Нет необходимости в применении сухой повязки, tk. гель хорошо всасывается через кожу, n'a pas d'odeur, не содержит красящих веществ, не оставляет жирных пятен, не пачкает одежды.
Effet secondaire
Peut Être: réactions allergiques, dermahemia, photosensibilité, кожная экзантема, purpura.
Contre-
— мокнущие дерматозы, eczéma;
— инфицированные ссадины, plaies, brûlures;
- III trimestre de la grossesse;
- Allaitement (allaitement maternel);
— повышенная чувствительность к кетопрофену и/или другим компонентам препарата;
- hypersensibilité aux autres AINS (кетопрофен может вызвать бронхоспазм у лиц, чувствительных к ацетилсалициловой кислоте и другим НПВС).
Grossesse et allaitement
В I и II триместрах беременности препарат можно применять только в случае необходимости.
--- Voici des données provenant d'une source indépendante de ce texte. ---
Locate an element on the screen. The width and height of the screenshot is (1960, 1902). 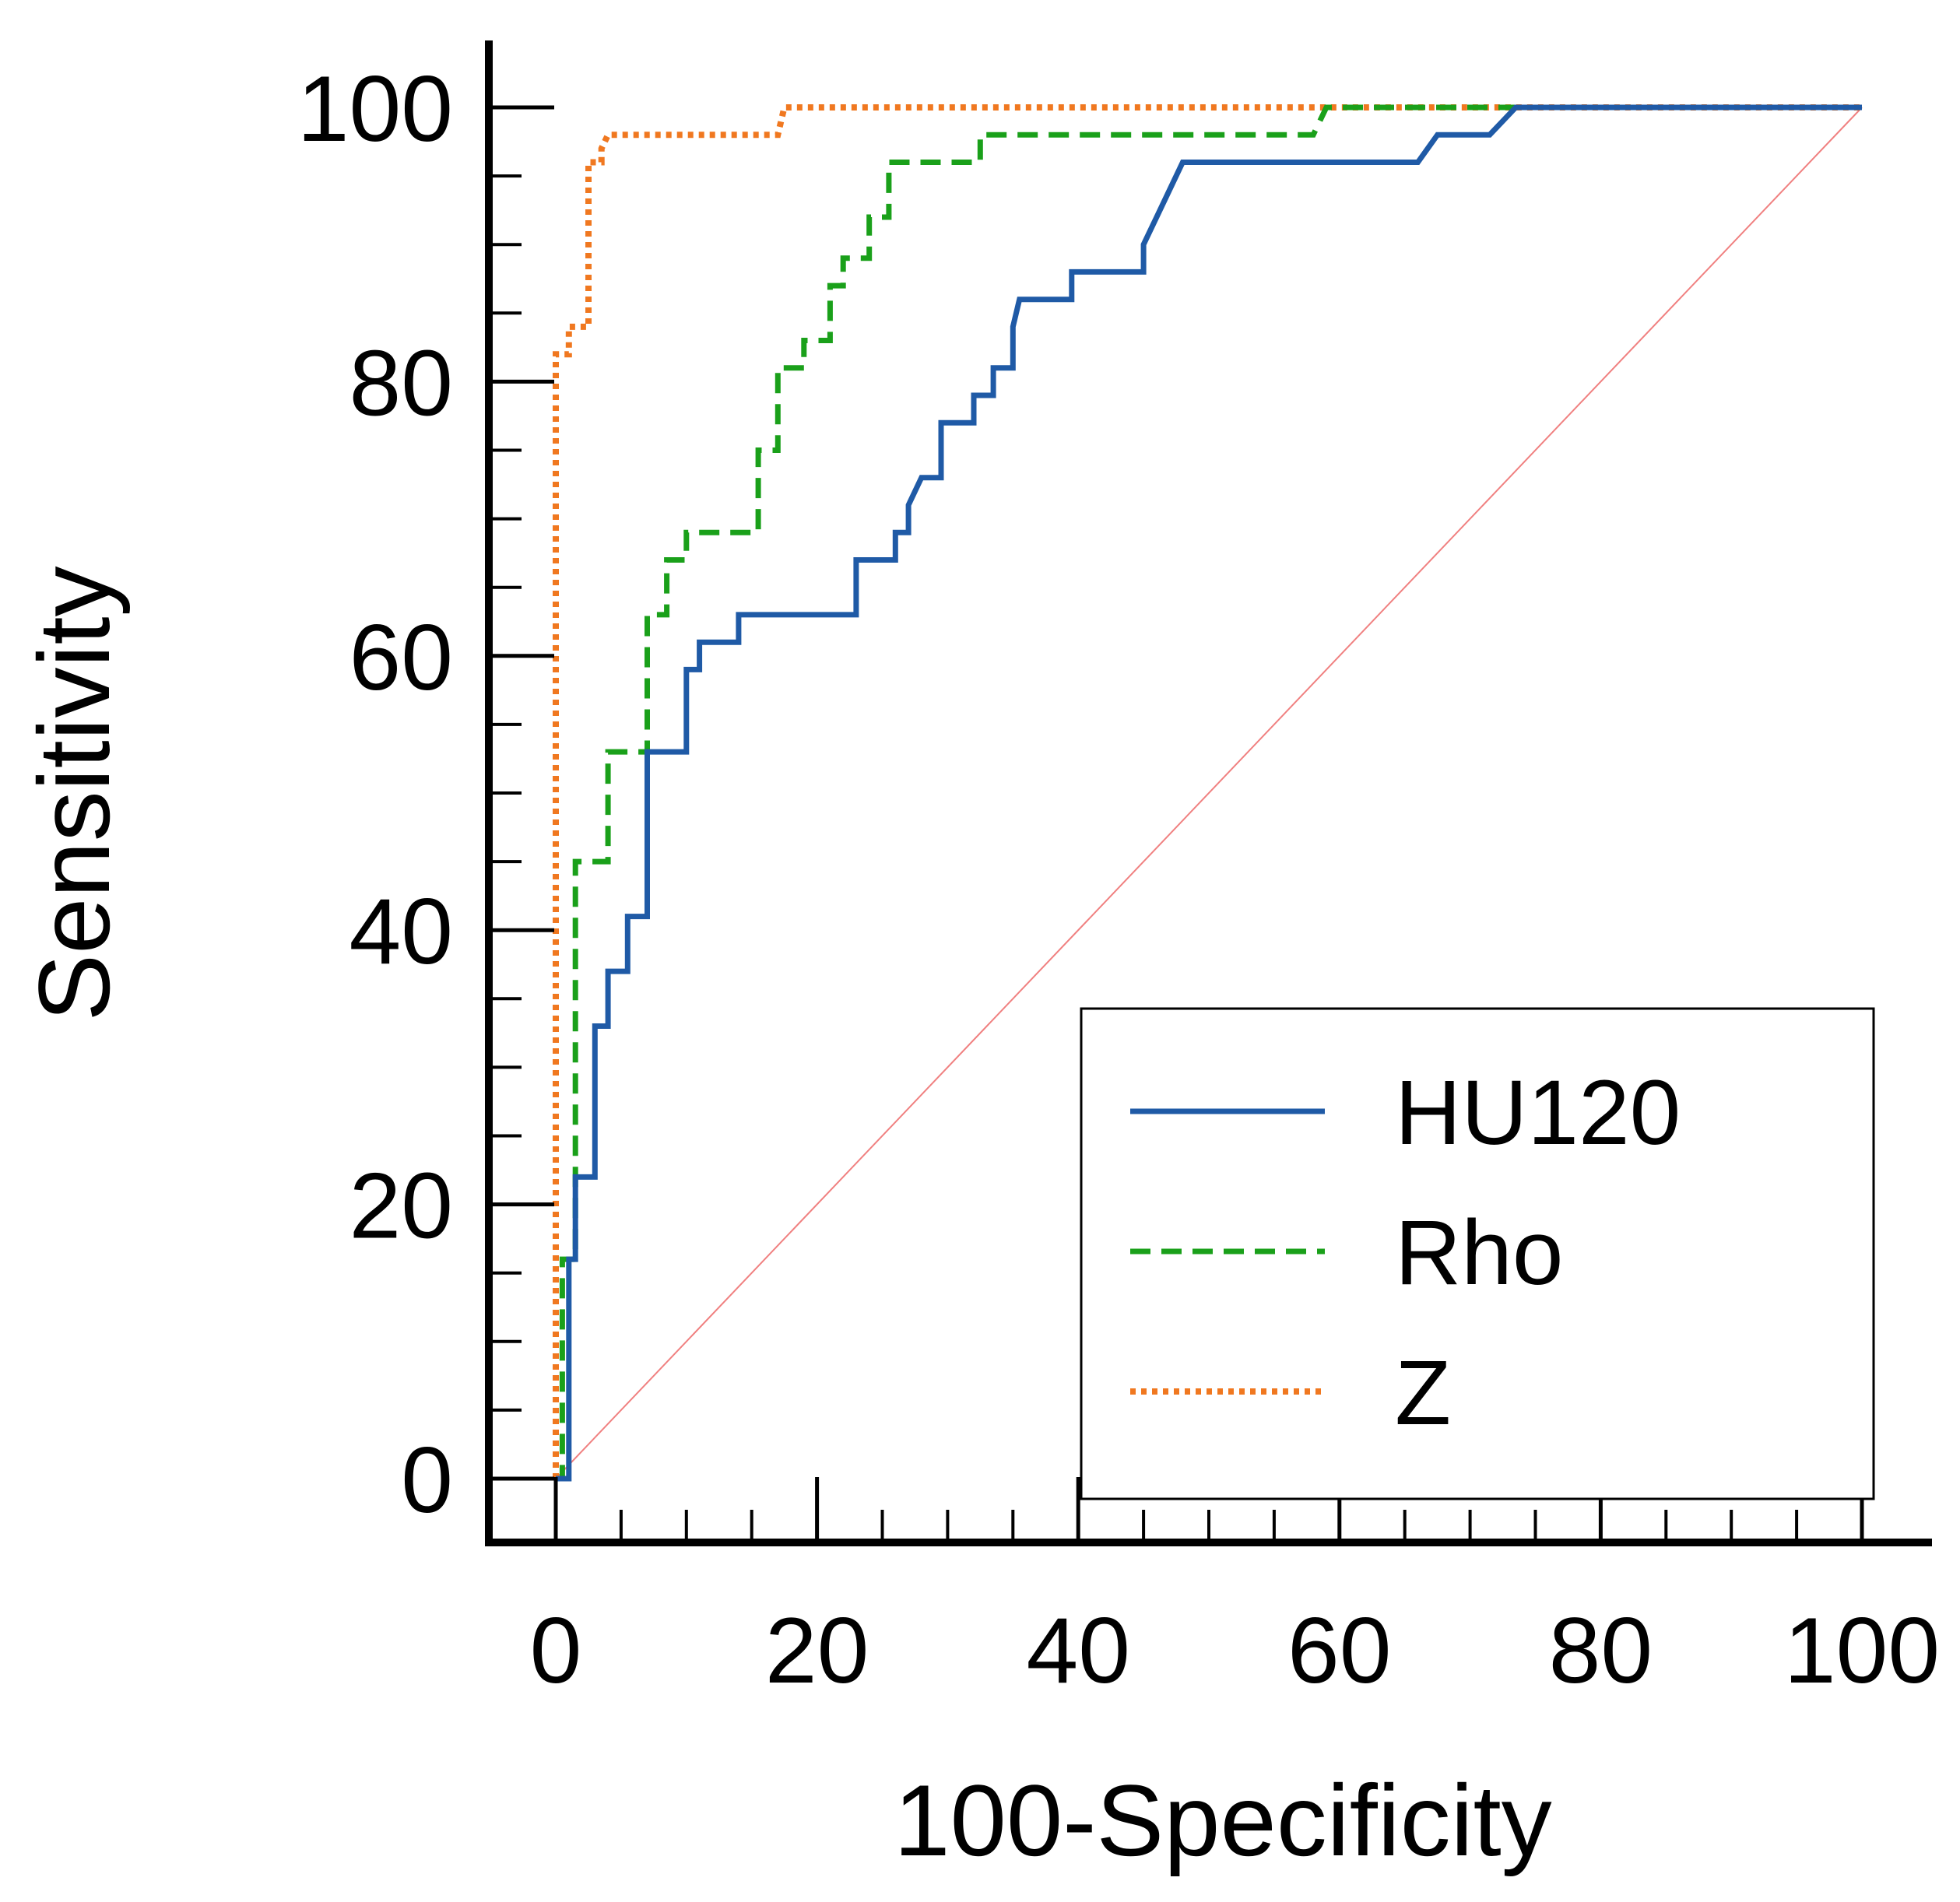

В III триместре беременности применение препарата противопоказано.
Не рекомендуется применять препарат в период грудного вскармливания.
Précautions
Следует не допускать попадания геля на слизистые оболочки и в глаза.
Препарат нельзя наносить на поврежденные участки кожи.
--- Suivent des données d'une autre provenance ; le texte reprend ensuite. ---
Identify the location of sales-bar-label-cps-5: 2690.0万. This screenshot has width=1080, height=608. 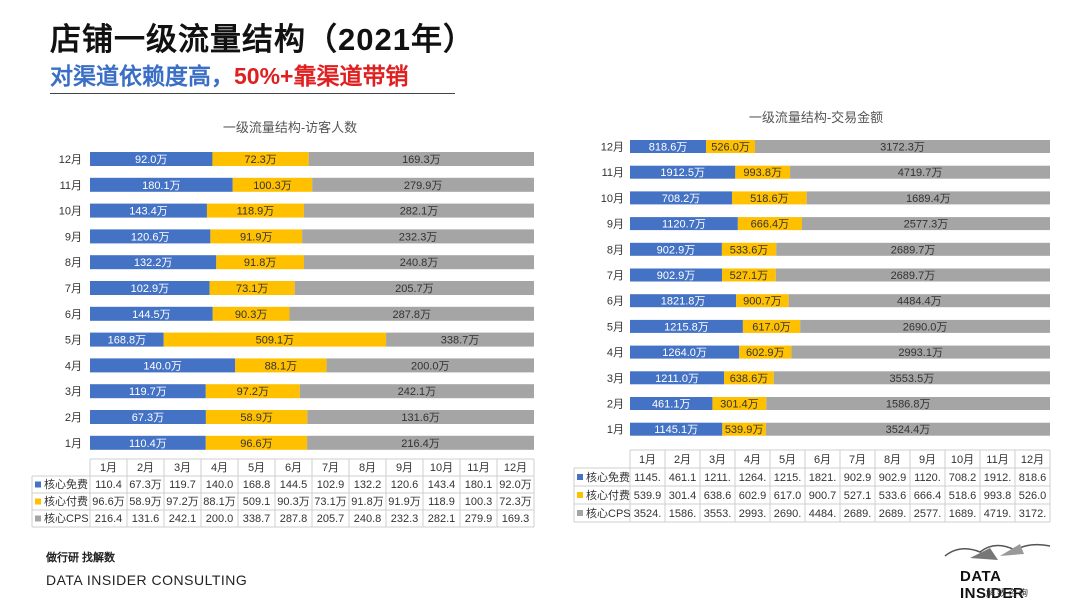
(926, 327).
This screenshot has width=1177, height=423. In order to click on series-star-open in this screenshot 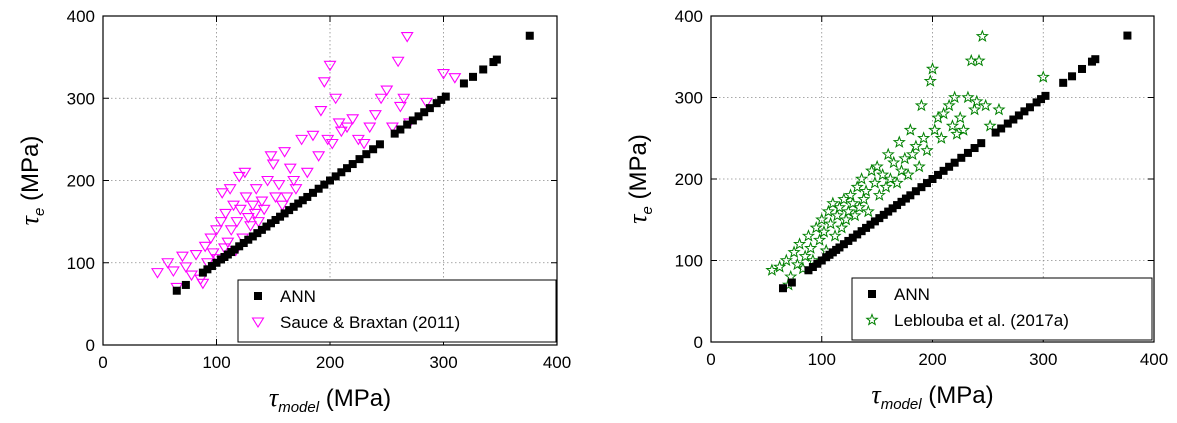, I will do `click(908, 160)`.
Необходимо соблюдать осторожность при длительном применении у пациентов с печеночной или почечной недостаточностью тяжелой степени.
В случае появления сыпи необходимо прекратить применение препарата и провести соответствующую терапию.
Dose excessive
В связи с низкой системной абсорбцией передозировка препарата Феброфид маловероятна.
Interactions médicamenteuses
При частом и длительном применении могут появиться симптомы взаимодействия с другими препаратами (De même, как при системном применении).
При совместном приеме с другими НПВС, GCS, éthanol, кортикотропином возможно образование язв и развитие желудочно-кишечных кровотечений.
Одновременное применение с пероральными антикоагулянтами, geparinom, thrombolytiques, antiplaquettaire, céfopérazone, цефамандолом повышает риск развития кровотечений.
Кетопрофен снижает действие гипотензивных препаратов и диуретиков (ингибирование синтеза простагландинов).
Повышает гипогликемическое действие инсулина и пероральных гипогликемических препаратов (nécessiter un ajustement de la dose). La co-administration avec le valproate de sodium entraîne une perturbation de l'agrégation plaquettaire. Повышает концентрацию верапамила и нифедипина в плазме крови.
Conditions d'approvisionnement des pharmacies
Le médicament est résolu à l'application comme agent vacances Valium.
Conditions et modalités
Liste B. Le médicament doit être conservé dans un endroit sombre et inaccessible aux enfants à la température de 15 ° à 25 ° C. Durée de vie – 2 année.